Alright guys need your help big time,

my 10g nano is powered by a par 38 full spectrum that has stopped working all the LEDS are very dim except one that is completely off so im told that that LED burnt out and is causing the rest to be almost no existent in creating light. Anyways anyone know someone or someplace that can fix these bulbs? or where i can order replacement parts? 

but most importantly where can i get a full spectrum or at least decent par 38 bulb in the GTA hopefully like vaughan, missisauga or markham area because i need this thing replaced as its risking all my corals and im already busy that i cant deal with it till sunday !!

please help


----------



## wchen9 (Jan 23, 2014)

Not sure about the replacement bulbs, one of the LFS prob have it.

I would think that you have time to get a suitable replacement, no need to panic. Remember it's not always sunny on the ocean so consider these "cloudy days" until Sunday.

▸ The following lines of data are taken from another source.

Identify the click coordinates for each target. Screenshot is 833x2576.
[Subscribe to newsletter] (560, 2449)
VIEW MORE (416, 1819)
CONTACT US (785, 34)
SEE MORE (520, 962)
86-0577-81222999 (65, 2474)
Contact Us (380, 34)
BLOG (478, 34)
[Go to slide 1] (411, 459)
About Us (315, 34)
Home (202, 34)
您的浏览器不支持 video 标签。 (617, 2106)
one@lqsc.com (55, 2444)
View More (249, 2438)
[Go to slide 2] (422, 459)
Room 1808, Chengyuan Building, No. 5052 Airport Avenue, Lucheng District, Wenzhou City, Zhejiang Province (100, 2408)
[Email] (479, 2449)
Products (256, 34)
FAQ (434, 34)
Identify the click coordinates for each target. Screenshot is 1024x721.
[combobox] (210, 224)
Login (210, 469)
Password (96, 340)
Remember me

Sent from my iPhone using Tapatalk


----------



## Luiiizy (Aug 11, 2012)

i know man your totally right im just anal about fixing problems right away so its killing me but anyone know for sure of any LFS that have it post up so i can call and check 

thank you guys


----------



## wchen9 (Jan 23, 2014)

Now that I'm thinking about it I believe I've seen them at aquatic kingdom in the past so maybe give them a call.


Sent from my iPhone using Tapatalk


----------



## Bullet (Apr 19, 2014)

I have a spare T5HO fixture that would fit a 10 gallon if you need to get you through the weekend 
I used it before I switched to LEDs
PM me if this will help 
I am in downtown TO

If you want to buy a new PAR38 bulb then I definitely recommend that you contact forum member: Fragbox
Ask for a guy named March. He will set you up 
Located in mid town-ish, Toronto 
Excellent seller !!


----------



## Luiiizy (Aug 11, 2012)

Bullet said:


> I have a spare T5HO fixture that would fit a 10 gallon if you need to get you through the weekend
> I used it before I switched to LEDs
> PM me if this will help
> I am in downtown TO
> ...


i wont be able to do anything until sunday busy with work but i appreciate the offer man means alot , i will get in contact with fragbox see if they can help me out!


----------



## oafguy (Jul 21, 2015)

I just got 2 from Fragbox this week for my 40G frag tank. You will be okay!


----------



## teemee (Aug 29, 2009)

Other than Fragbox I don't know that any of the LFS have full spectrum par38 bulbs, let alone parts (I've been using them, too, going on maybe 4 years now - twice i've had to replace bulbs - 1mwent for a nanosecond swim, and the 2nd one lasted maybe 2 years?) - you could also check some online retailers. I remember 1 in the US was initially specializing in par38, though can't remember who, and they eventually branched out.


----------



## oafguy (Jul 21, 2015)

found this on Kijiji http://tinyurl.com/p2ksbrx


----------



## Luiiizy (Aug 11, 2012)

yeah guys picked up a par38 from fragbox so everything is good now.

i will look into seeing if i can fix or replace the led in the broken par 38 see if i can get that working again. when i shake it seems like something is loose inside which isnt the case for the new one.


----------